When Tony Blair was first elected I was an NHS Ward Nurse and there was a big hope that the NHS was going to get the resources and respect that it was crying out for. At first, there were some good chances, NHS Walk-In Centres and NHS Direct were new and radical yet greatly needed, but soon things swung in the opposite direction. We were given league tables that pitched hospitals against each other for funding, the same as the Tories did the Internal Market, yet none of the disastrous changes the Tories brought in have been corrected. Now we have sight of hospitals massively in debt, wards and units closing and nurses being made redundant – something I thought we’d never seen again when the Tories lost power.

Tony Blair’s legacy will certainly be the war in Iraq, whether you agreed with it or not it has proved a terrible disaster, but I think his legacy should be something else. Tony Blair has managed to move politics in this country, instead of having Labour on the left wing and the Tories on the right wing; we now have two centre parties, two parties only slightly apart. Ten years of Tony Blair and now we can barely tell the different between Labour and the Tories.

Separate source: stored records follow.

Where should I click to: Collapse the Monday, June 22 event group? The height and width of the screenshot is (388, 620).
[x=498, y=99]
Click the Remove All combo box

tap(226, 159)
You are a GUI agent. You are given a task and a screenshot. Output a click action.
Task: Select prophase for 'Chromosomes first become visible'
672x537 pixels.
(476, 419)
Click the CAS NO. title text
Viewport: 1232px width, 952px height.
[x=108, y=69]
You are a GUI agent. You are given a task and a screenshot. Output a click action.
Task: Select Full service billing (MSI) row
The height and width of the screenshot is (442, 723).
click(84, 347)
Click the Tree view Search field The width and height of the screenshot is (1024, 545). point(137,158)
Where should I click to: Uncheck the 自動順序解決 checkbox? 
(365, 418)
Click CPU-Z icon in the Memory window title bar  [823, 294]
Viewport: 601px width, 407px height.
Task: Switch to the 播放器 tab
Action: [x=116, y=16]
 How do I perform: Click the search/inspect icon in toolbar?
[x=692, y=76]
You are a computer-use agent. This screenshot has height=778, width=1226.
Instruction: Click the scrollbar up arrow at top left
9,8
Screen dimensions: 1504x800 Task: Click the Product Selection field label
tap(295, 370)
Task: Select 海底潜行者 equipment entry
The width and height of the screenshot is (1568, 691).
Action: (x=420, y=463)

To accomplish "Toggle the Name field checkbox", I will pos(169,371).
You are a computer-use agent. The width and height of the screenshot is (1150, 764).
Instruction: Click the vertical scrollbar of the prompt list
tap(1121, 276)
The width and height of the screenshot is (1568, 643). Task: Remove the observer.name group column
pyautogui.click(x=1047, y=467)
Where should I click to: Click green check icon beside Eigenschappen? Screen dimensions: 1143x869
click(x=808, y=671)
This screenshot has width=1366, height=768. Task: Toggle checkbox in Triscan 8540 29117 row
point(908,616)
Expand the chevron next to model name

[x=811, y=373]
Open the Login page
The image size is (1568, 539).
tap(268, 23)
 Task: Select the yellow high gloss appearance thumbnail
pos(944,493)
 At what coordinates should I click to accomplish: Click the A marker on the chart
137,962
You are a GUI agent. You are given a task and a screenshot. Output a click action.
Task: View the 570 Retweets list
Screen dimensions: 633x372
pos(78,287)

What will happen with Gordon Brown?

Drew.

Thursday 10 May 2007

Busy, Busy, Busy.


I’ve been kept busy, this last week, writing. It is amazing what a new injection of life my creative energies have received since we moved here, not least to say how easy it is to write now that I have the space to do so. I now spend several hours a day writing. This week alone I have sent off ten short stories and articles to different publications. Unfortunately, I’ve heard nothing back from them. Now begins that awful waiting game, which can go on for months, as I am at the mercy of ten different editors. I wish there was a quick way to do this but, in general, editors seem to take an age to decide anything and even longer to tell you.

I’ve also been busy writing for Nursing Standard. I’ve finished one review (the book was crap and very prejudiced which made writing the review bloody hard, I just wanted to put “Don’t read this rubbish!”), am preparing an article to submit to them and am about to start another book review for them (hopefully this book looks a lot more interesting).

I continue to write Flash Fiction and am getting some very positive feedback from that. I’m putting together three Flash Fiction stories to submit for an anthology, so here’s fingers crossed over that.

Here are links to some previous pieces I’ve had published by Nursing Standard.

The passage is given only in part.